2021/10/31
防災・危機管理ニュース
地震や台風、集中豪雨で危険が迫り、我が身を守るための情報を得ようと自治体のホームページにアクセスする。しかし、なかなかページは開かない。最悪なケースではエラー表示だけが画面に映し出されるーー。
残念ながら災害発生前後に少なくない自治体のWebサイトで見られる現象だ。政府も懸念を抱いている。2019年に140ヶ所の堤防を決壊させるなど東日本各地で甚大な被害を起こし、390自治体に災害救助法を適用させた台風19号。この被害を受けて設置された内閣府の「令和元年台風第19号等による災害からの避難に関するワーキンググループ」が実施した自治体向けのアンケートでは、次の設問が設定された。
<台風第19号では、一部の市町村のホームページがアクセス集中によりダウンした事例があったと報道されています。 貴市町村におけるホームページへのアクセス集中に対する対応状況について当てはまるものを全て選んでください。>
2019年の年末から2020年の1月半ばまでに1740自治体のうち1595が回答したこのアンケートで明らかになったのは、約5割にあたる849自治体がホームページのアクセス集中の対策を実施していたこと。一方、約4割の658自治体が「何も対策をしていない」と回答していた。

対策をとっていた自治体が答えた方法で最も多いのが「検索エンジンに一時的に複製されたページ(キャッシュページ)によりアクセスを分散させるようにしている」だった。対策を実施していた自治体の半数以上の460自治体がこの方法を答えている。
キャッシュページによるアクセス分散を無料で自治体に提供しているのがヤフーだ。同社の災害協定プロジェクトマネージャー関口和明氏は「東日本大震災をきっかけに始まったこの取り組みは、今年の11月で10年を迎えます。これまでに都道府県と市区町村をあわせて1344の自治体と災害協定を結びました。自治体の持っている情報、私たちは命を守る情報と言っていますが、それを住民の方に届けるための協定です」と説明する。

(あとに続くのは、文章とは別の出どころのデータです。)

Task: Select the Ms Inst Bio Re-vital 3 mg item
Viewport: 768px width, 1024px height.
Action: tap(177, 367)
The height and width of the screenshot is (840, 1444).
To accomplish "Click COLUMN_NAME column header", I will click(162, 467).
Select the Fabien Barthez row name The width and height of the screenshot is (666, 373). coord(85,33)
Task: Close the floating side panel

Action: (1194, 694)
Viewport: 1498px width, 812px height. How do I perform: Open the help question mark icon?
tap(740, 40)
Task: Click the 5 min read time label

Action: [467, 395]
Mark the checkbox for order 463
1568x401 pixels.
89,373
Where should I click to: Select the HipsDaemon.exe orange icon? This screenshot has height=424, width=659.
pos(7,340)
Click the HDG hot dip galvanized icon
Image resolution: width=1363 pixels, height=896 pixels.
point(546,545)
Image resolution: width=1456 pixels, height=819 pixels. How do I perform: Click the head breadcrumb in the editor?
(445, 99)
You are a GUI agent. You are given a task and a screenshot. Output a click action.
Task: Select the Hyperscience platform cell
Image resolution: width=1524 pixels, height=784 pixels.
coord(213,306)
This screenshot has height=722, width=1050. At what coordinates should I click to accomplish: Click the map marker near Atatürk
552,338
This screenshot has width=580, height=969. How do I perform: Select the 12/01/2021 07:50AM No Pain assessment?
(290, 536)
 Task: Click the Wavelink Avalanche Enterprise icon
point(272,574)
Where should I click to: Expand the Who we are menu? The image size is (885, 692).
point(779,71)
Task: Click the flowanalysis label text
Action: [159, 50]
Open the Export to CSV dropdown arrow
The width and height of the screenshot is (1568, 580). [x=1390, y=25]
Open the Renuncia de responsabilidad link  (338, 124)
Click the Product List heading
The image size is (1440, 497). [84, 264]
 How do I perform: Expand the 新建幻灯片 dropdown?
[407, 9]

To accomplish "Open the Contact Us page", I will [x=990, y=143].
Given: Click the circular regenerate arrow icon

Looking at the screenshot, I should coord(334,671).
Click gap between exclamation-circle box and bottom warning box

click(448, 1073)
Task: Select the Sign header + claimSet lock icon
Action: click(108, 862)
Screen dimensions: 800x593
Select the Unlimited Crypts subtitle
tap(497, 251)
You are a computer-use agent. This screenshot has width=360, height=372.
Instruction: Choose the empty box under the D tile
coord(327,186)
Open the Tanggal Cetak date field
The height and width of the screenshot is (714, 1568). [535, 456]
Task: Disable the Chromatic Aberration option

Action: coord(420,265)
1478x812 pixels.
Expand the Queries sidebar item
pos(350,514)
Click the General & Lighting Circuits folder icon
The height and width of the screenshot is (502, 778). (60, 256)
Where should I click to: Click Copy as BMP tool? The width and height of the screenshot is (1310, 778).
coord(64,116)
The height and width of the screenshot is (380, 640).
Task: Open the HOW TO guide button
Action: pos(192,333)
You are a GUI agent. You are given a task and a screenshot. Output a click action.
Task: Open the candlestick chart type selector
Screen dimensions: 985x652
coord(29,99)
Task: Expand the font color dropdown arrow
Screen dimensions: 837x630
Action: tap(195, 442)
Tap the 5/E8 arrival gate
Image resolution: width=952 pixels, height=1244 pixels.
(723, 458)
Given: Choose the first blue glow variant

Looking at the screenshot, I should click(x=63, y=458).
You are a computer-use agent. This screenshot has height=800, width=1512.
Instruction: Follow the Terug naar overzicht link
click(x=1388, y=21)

協定を結ぶと、警戒レベルが4以上の避難情報が自治体から発表されたときと警戒レベル4に相当する土砂災害警戒情報が発表されたときに、Yahoo!検索を使って自治体名を検索すると自治体オリジナルのホームページではなく複製したキャッシュサイトが提示される。情報を求めている住民がYahoo!検索で自治体名を検索し、提示されたサイトをクリックするとキャッシュサイトにつながり、情報を得ることになる。この方法でアクセス集中によるオリジナルのホームページのダウンやつながりにくさを回避する。
複製されたキャッシュサイトはヤフーのサーバー上に置かれている。「2021年に日本を直撃した台風9号や14号、8月の大雨のときには非常に多くのユーザーをキャッシュサイトに誘導できました」と関口氏は成果を語る。